Moins d'un mois après l'avoir retirée, le Pérou annonce la reconnaissance de la RASD

La volte-face périlleuse de Lima

Le ministre péruvien des Affaires étrangères, Miguel Rodríguez Mackay, démissionne à la suite du tweet du président Castillo dans lequel il annonce la reconnaissance de la RASD moins d’un mois après l’avoir retirée. Le pays perd ainsi l’appui d’un partenaire stratégique comme le Maroc alors qu’il vit une véritable crise alimentaire.

À peine un mois après avoir annoncé la rupture de ses liens diplomatiques avec l’entité séparatiste du Polisario, le Pérou fait un revirement incompréhensible et reconnait à nouveau la RASD, se privant ainsi d’un partenaire stratégique comme le Maroc et surtout de ses engrais au moment il en a le plus besoin.

Une chose est sûre: au plus haut sommet de l’Etat péruvien, il y a une grande crise politique qui ne dit pas son nom. En présentant, vendredi 9 septembre 2022, sa démission au président Pedro Castillo, Miguel Rodríguez Mackay, le ministre des Affaires étrangères péruvien, a évoqué des «divergences », notamment à propos des relations du Pérou avec le Polisario. Avocat de métier, il avait pris ses fonctions le 5 août et remplacé le juriste César Landa. Il était le quatrième chef de la diplomatie en près de 14 mois de présidence de M. Castillo. Sa démission est justifiée par le tweet, le 8 septembre, du président Pedro Castillo dans lequel il a salué dans un tweet le rétablissement des relations diplomatiques «avec la République arabe sahraouie».

La légalité internationale bafouée
Nommé à la tête de la diplomatie péruvienne il y a un mois, le ministre des Affaires étrangères Miguel Rodríguez Mackay avait voulu replacer son pays parmi les leaders régionaux en Amérique du Sud en retirant la reconnaissance de son pays à la RASD. Cette décision de Lima de s’aligner sur la légalité internationale en soutenant la souveraineté du Maroc plutôt qu’un groupe séparatiste armé et déstabilisateur avait été félicitée par la diplomatie marocaine. Rabat avait promis un développement concret des relations entre les deux pays, un approfondissement de la concertation politique, une coopération sectorielle, notamment dans le domaine de l’agriculture et des fertilisants. Cela voulait dire que le Royaume comptait soutenir le Pérou à surmonter la crise alimentaire à laquelle il fait face en lui fournissant des engrais efficaces pour son agriculture.

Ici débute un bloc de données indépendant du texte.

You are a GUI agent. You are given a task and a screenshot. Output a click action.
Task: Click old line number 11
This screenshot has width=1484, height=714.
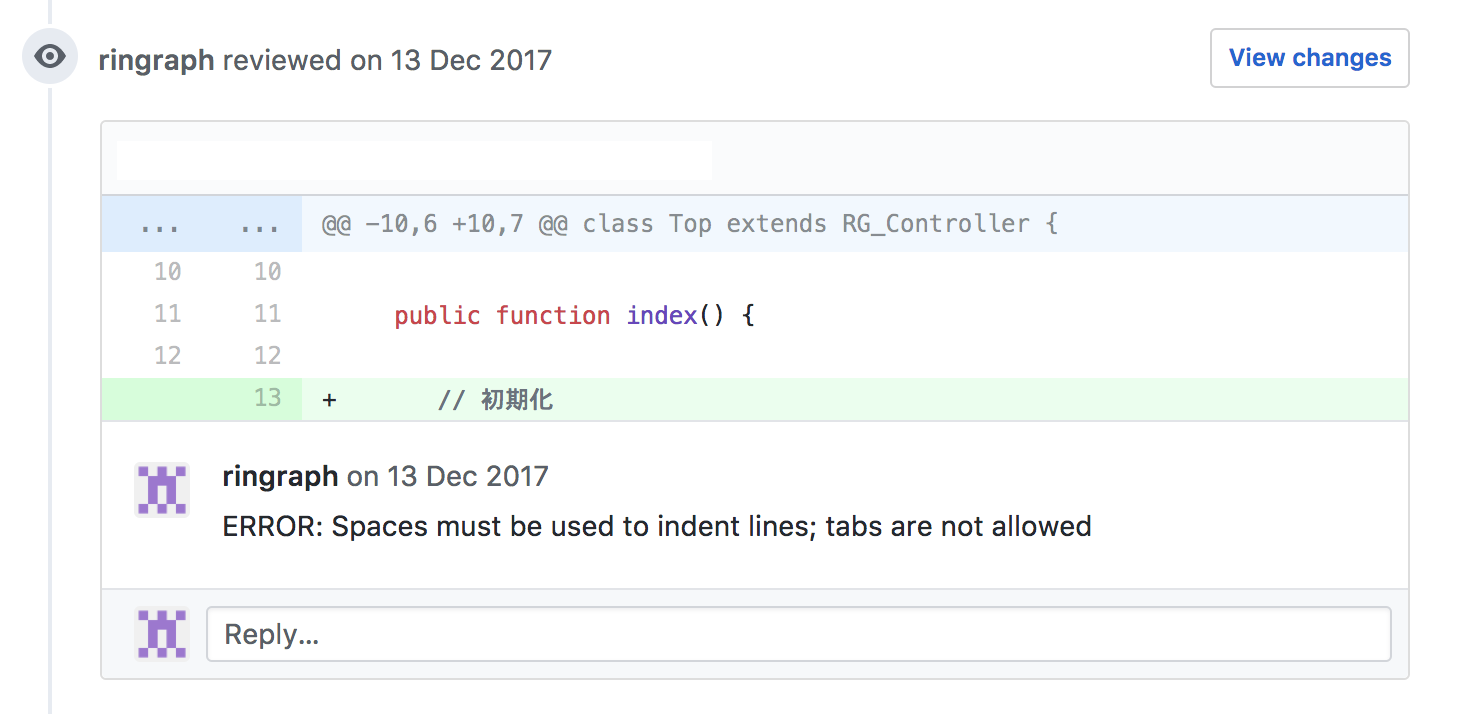click(167, 314)

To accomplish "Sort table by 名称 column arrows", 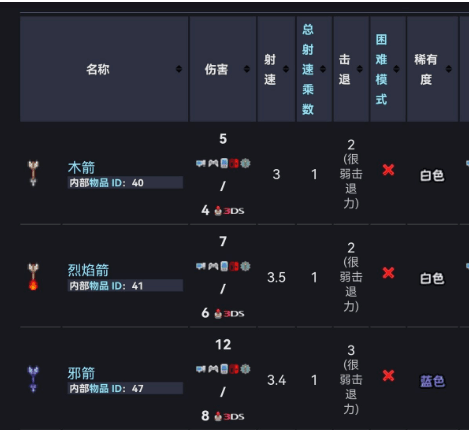I will pos(179,69).
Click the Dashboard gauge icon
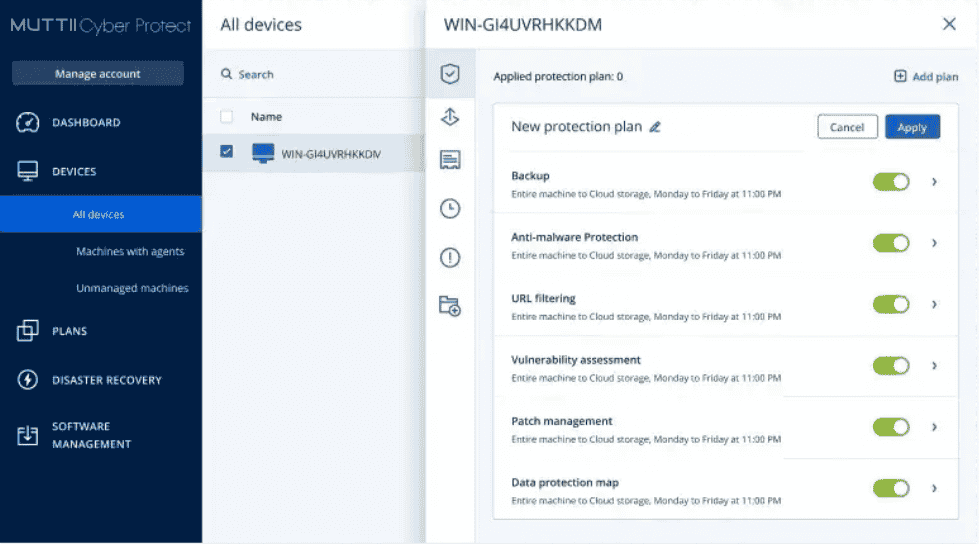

La crise du covid-19, greffée aux conséquences de la guerre en Ukraine, a provoqué une envolée des prix des fertilisants et des engrais sur le marché international, ce qui a plombé les finances publiques du Pérou, qui importe près de 90% de ses besoins en ces produits. Plus inquiétant, le Pérou est le pays avec la plus grande insécurité alimentaire d’Amérique du Sud, avec 8 millions de personnes qui se trouvent dans cette condition selon la FAO qui note «une augmentation vertigineuse jamais observée auparavant dans le pays» de la malnutrition dans le pays.

Depuis le début de son mandat, le président péruvien Pedro Castillo a mal géré cette crise alimentaire, ce qui n’a pas manqué d’enclencher une autre, politique. Cinq ministres de l’Agriculture et 14 ministres des Affaires étrangères se sont succédé en un peu plus d’un an. Une situation qui traduit l’ampleur de la crise dans ce domaine. Le pays sud-américain a opéré un rétropédalage incohérent sur la question du Sahara, sombrant davantage dans ses crises politique et alimentaire.